▸ TASK DETAILS: Copy everything from the line containing "The height and width of the screenshot is (631, 1010)." down to the line containing "click(719, 342)", changing "Export" to "Import" and leaving all else unchanged.

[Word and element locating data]
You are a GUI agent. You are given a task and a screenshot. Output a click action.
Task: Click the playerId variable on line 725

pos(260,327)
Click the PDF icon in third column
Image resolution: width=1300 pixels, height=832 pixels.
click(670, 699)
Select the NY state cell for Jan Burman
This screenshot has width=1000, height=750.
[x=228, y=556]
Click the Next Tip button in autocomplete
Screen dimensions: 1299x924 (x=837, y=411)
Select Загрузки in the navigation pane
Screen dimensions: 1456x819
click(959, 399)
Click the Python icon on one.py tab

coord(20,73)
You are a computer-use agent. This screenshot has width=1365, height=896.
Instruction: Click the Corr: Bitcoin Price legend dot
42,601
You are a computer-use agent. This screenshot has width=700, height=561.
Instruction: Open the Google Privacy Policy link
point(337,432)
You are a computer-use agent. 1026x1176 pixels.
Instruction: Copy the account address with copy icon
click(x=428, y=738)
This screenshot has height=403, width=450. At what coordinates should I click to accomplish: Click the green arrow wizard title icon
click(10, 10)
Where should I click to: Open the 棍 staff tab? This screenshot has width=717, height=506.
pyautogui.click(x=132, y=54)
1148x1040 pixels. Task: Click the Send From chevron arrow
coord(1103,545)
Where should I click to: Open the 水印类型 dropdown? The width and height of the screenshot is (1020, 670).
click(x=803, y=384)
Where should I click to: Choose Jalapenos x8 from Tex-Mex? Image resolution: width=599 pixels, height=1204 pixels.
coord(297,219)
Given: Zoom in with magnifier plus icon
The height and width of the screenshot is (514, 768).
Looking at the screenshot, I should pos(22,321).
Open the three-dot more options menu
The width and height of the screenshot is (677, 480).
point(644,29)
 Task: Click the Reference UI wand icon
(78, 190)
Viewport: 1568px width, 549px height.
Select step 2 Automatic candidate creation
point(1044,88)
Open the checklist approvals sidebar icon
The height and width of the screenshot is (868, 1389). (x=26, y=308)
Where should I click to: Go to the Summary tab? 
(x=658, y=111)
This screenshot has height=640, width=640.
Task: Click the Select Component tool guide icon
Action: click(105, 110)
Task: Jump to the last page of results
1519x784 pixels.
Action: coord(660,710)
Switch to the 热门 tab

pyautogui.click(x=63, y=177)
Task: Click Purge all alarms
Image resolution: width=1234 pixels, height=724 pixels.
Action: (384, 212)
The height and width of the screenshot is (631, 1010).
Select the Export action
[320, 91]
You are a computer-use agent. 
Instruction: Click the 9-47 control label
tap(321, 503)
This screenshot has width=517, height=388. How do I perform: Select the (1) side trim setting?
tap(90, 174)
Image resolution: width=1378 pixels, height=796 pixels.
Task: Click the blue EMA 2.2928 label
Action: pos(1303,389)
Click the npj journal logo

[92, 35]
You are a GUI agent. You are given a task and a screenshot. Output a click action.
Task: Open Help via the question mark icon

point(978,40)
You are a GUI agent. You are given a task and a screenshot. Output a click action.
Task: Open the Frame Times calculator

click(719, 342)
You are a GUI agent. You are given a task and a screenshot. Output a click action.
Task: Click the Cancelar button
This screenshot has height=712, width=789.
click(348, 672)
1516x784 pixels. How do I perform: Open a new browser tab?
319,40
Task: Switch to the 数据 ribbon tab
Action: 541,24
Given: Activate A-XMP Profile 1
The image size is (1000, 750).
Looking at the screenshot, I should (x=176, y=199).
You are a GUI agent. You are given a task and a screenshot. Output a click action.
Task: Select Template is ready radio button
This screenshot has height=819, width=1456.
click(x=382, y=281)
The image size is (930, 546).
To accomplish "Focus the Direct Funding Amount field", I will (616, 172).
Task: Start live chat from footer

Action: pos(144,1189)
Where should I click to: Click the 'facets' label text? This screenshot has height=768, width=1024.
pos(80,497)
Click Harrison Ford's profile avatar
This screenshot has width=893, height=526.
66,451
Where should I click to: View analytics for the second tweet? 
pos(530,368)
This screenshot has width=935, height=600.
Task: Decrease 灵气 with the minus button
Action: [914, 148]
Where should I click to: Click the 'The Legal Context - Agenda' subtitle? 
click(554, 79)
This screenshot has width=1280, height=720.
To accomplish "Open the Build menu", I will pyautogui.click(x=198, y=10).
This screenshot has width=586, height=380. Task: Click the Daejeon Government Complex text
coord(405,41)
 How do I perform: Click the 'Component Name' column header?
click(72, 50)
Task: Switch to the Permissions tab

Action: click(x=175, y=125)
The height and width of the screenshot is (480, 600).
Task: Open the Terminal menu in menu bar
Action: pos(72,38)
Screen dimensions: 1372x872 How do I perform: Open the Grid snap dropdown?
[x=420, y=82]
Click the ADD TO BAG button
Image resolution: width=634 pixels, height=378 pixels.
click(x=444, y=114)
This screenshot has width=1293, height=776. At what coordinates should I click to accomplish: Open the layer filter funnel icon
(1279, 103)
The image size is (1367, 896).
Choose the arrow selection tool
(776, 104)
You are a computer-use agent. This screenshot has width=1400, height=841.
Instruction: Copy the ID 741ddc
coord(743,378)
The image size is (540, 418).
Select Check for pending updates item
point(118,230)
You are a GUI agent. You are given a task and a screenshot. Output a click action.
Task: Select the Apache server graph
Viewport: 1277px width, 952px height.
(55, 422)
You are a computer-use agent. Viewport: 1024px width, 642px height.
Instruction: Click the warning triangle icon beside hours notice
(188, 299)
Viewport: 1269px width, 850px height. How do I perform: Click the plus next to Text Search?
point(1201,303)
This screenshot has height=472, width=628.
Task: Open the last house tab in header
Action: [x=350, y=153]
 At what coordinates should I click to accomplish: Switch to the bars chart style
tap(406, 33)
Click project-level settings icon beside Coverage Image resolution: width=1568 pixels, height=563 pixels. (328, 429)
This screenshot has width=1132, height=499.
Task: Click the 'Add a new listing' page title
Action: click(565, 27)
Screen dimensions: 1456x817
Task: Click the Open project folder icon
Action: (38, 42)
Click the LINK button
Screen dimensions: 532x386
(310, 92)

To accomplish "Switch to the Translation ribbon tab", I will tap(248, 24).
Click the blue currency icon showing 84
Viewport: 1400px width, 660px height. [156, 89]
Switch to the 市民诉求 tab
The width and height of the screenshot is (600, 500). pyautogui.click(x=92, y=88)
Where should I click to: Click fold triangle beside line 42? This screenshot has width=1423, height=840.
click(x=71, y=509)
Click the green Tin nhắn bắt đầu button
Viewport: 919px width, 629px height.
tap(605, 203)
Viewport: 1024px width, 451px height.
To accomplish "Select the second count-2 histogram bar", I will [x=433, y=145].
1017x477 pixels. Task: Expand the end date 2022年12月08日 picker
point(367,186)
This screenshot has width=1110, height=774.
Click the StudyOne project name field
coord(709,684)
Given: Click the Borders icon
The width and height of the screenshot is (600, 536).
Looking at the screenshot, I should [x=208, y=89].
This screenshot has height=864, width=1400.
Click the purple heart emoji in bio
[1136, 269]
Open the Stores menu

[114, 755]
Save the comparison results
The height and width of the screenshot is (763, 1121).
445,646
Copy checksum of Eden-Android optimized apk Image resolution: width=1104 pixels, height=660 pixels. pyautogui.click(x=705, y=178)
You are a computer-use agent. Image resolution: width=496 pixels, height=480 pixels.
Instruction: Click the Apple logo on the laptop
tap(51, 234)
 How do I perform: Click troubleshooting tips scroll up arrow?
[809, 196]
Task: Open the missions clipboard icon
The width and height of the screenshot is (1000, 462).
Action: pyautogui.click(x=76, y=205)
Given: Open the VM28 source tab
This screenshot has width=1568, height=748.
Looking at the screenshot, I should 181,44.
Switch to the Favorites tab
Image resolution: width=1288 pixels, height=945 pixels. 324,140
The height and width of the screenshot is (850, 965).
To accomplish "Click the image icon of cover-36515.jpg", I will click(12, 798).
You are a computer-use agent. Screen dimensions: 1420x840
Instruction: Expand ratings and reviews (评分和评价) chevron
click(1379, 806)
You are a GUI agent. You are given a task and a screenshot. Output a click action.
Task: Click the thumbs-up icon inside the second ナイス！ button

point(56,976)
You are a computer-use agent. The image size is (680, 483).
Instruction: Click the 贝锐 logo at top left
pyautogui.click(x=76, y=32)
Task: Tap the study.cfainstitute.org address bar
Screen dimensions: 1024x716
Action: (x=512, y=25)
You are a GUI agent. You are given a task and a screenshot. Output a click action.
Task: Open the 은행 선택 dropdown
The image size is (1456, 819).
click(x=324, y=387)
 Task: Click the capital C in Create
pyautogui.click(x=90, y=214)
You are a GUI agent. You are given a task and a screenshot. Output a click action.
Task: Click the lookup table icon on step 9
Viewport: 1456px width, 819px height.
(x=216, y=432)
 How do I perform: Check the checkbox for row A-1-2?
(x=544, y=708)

▸ TASK SOLUTION:
The height and width of the screenshot is (631, 1010).
Select the Import action
[320, 91]
You are a computer-use agent. 
Instruction: Click the 9-47 control label
tap(321, 503)
This screenshot has width=517, height=388. How do I perform: Select the (1) side trim setting?
tap(90, 174)
Image resolution: width=1378 pixels, height=796 pixels.
Task: Click the blue EMA 2.2928 label
Action: pos(1303,389)
Click the npj journal logo

[92, 35]
You are a GUI agent. You are given a task and a screenshot. Output a click action.
Task: Open Help via the question mark icon

point(978,40)
You are a GUI agent. You are given a task and a screenshot. Output a click action.
Task: Open the Frame Times calculator

click(719, 342)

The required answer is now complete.